Entiendo que a políticos y poderosos no les guste el Carnaval; están en la mirilla de coplas de denuncia. Pero me choca que para muchos ciudadanos de a pie sea una fiesta invisible o que sobre. El Carnaval es la extraordinaria unión de hombres y mujeres normales. Y ya se sabe: no hay nada más valiente que un ejército de cobardes. El carnavalero es una raza muy común, generalmente una persona sencilla, de estrato medio o bajo, que oculta bajo su uniforme del trabajo o su cartilla del paro el virtuosismo del tres por cuatro. Precisamente esa definición hace que haya carnavaleros que aún no sepan que lo son.

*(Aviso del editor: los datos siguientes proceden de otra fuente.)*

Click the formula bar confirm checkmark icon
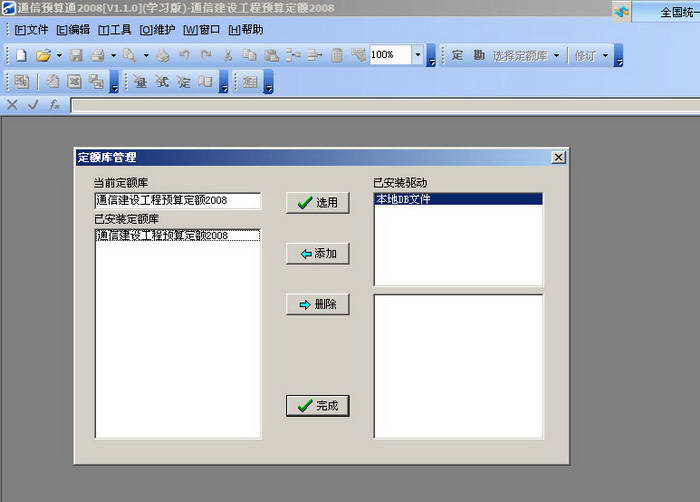The image size is (700, 502). [x=33, y=105]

Es una fiesta que ha condicionado la manera de hacer sociedad desde el siglo XVIII, una forma de relacionarse con los poderes sin el miedo a decir las verdades a quienes no quieren escucharlas. Pero parece acorralada para quedar como un gueto de soñadores, expresión que se desliza mejor por el oído que el capricho de chusmas, que así es como la etiquetan ilustres ignorantes.

Siempre he pensado que en Málaga la Semana Santa no deja crecer al Carnaval, que no hay hueco ni dinero para otro poder fáctico más de la ciudad. Hablo de altas esferas, pues raro es el carnavalero que no reparte su corazón entre esas dos fiestas. Y ahora que el miedo a los rebrotes hace temer a los grupos sobre si habrá concurso o no en 2021, es cuando más falta hace. Ahora que hemos entendido que los héroes no son los futbolistas, sino los sanitarios, es la hora de los hombres y mujeres sencillos que hacen cosas fuera de lo común.

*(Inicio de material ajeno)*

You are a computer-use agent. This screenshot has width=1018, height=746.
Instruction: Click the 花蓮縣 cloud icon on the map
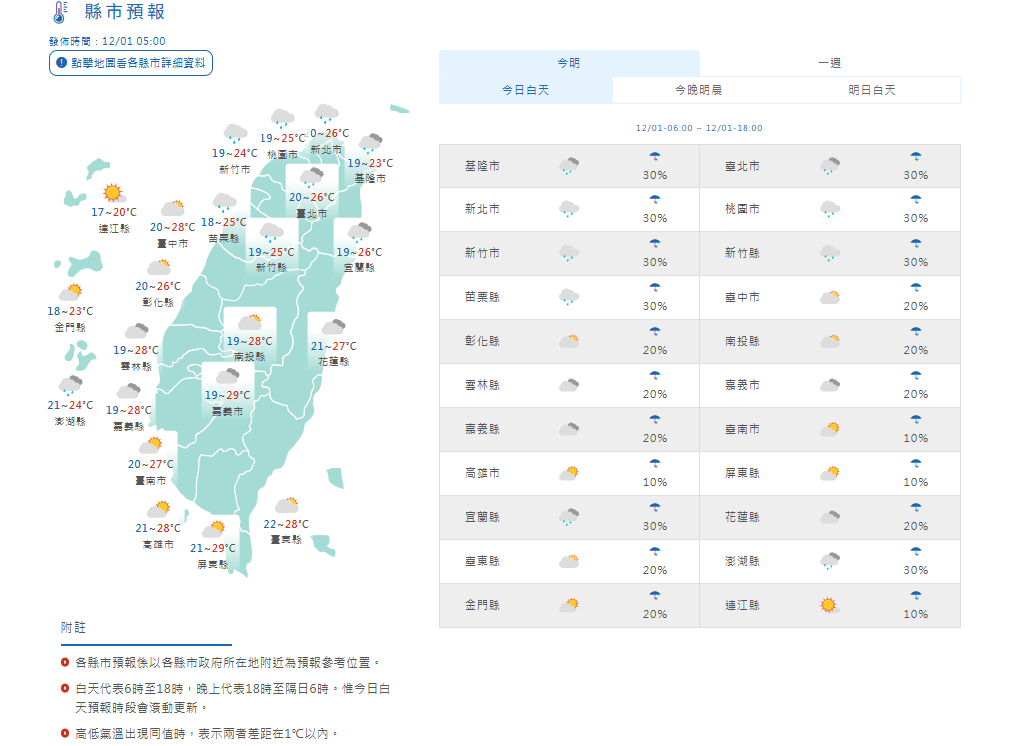[333, 327]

Hay profesionales de la palabra que se petrifican ante un pasodoble en blanco. Músicos incapaces de arreglar una cuarteta para que tenga pellizco. Versados pensadores sin la capacidad de vertebrar un repertorio en torno a un tipo. Y carpinteros que emocionan con un quejío que te levanta del asiento. Reponedores dotados para escribir una emocionante historia de menos de tres minutos, pese a que lo hagan con faltas de ortografía. Chavales que manejan una guitarra como el cuerpo de su amante porque desde los 4 años veían a su padre tocarla, pese a no haber pisado nunca un conservatorio.

Si es verdad que el coronavirus ha humanizado todo mucho más, ha llegado el momento de que las personas normales tengan más importancia que nunca. Porque cuentan esas historias, las suyas, mejor que nadie. Porque son el periódico de las vivencias cotidianas. Y porque ahí también se esconden artistas maravillosos al nivel de la alta literatura y la música de postín. Los que mandan siempre están buscando una excusa para arrinconar más aún al Carnaval. No se la demos, afinad plumas y guitarras; la nueva normalidad es nuestra vieja cotidianidad. Y debe seguir siendo extraordinaria.